Turkey has reportedly sent new batches of allied Takfiri militants from Syria to Libya, following a bill passed by the parliament earlier this year that allows the Ankara government to deploy forces to the North African country to intervene in the civil war.
The so-called Syrian Observatory for Human Rights, citing sources requesting not to be named, reported on Saturday that nearly 300 members of the so-called Sultan Murad Division, Northern Falcons Brigade and the Sham Legion militant groups arrived in Libya the previous day.
The Observatory added that a batch of at least 150 Takfiris from the Sultan Murad Division had been transported by Turkish buses in the past few days from Syria’s northwestern city of Afrin to the border with Turkey.
Another batch, consisting of tens of Takfiri recruits from Jarabulus and al-Bab cities, were moved to Hawar Kellis border region as well.
The Britain-based war monitor highlighted that Turkey has so far sent approximately 5,050 allied Takfiri militants from Syria to Libya, and nearly 1,950 others are currently receiving military training in Turkey in order to be sent to the war-ravaged North African country.
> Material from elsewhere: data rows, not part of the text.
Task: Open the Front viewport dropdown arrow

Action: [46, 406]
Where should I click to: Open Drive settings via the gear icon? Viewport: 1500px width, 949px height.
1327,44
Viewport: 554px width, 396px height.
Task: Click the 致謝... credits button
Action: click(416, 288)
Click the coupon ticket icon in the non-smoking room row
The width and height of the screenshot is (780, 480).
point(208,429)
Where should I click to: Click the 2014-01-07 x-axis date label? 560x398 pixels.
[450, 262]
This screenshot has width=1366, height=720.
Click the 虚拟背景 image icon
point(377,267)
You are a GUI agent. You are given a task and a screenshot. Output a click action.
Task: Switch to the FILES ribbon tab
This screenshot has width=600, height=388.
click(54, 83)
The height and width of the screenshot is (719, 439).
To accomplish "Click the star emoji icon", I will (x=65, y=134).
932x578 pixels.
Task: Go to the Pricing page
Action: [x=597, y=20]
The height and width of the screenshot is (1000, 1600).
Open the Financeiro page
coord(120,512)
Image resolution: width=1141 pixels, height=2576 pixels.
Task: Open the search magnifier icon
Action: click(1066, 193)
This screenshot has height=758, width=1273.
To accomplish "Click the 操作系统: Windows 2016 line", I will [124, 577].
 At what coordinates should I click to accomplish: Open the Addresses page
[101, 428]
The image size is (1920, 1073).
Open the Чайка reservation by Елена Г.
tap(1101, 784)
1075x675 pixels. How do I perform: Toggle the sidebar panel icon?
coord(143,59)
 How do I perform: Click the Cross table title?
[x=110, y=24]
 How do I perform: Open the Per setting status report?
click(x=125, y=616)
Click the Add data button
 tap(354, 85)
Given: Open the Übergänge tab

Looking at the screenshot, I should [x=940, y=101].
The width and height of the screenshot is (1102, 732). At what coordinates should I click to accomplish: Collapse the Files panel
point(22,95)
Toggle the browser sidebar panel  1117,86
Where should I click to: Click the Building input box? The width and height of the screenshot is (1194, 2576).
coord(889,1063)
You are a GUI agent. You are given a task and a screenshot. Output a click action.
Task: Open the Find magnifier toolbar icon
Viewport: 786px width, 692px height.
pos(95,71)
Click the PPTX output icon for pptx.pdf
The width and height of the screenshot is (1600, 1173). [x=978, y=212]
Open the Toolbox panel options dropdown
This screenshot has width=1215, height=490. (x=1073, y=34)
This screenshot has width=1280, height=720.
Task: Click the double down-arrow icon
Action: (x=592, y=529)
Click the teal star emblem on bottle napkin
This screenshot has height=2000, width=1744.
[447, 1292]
Libya plunged into chaos in 2011, when a popular uprising and a NATO intervention led to the ouster of long-time dictator Muammar Gaddafi and his execution by unruly fighters.
The North African country has since been split between two rival administrations based in the east and west amid a conflict drawing increasing involvement from foreign powers.
According to the latest UN tally, more than 280 civilians and roughly 2,000 fighters have been killed since self-styled commander Khalifa Haftar launched his offensive in April to seize Tripoli. An estimated 146,000 Libyans have been displaced.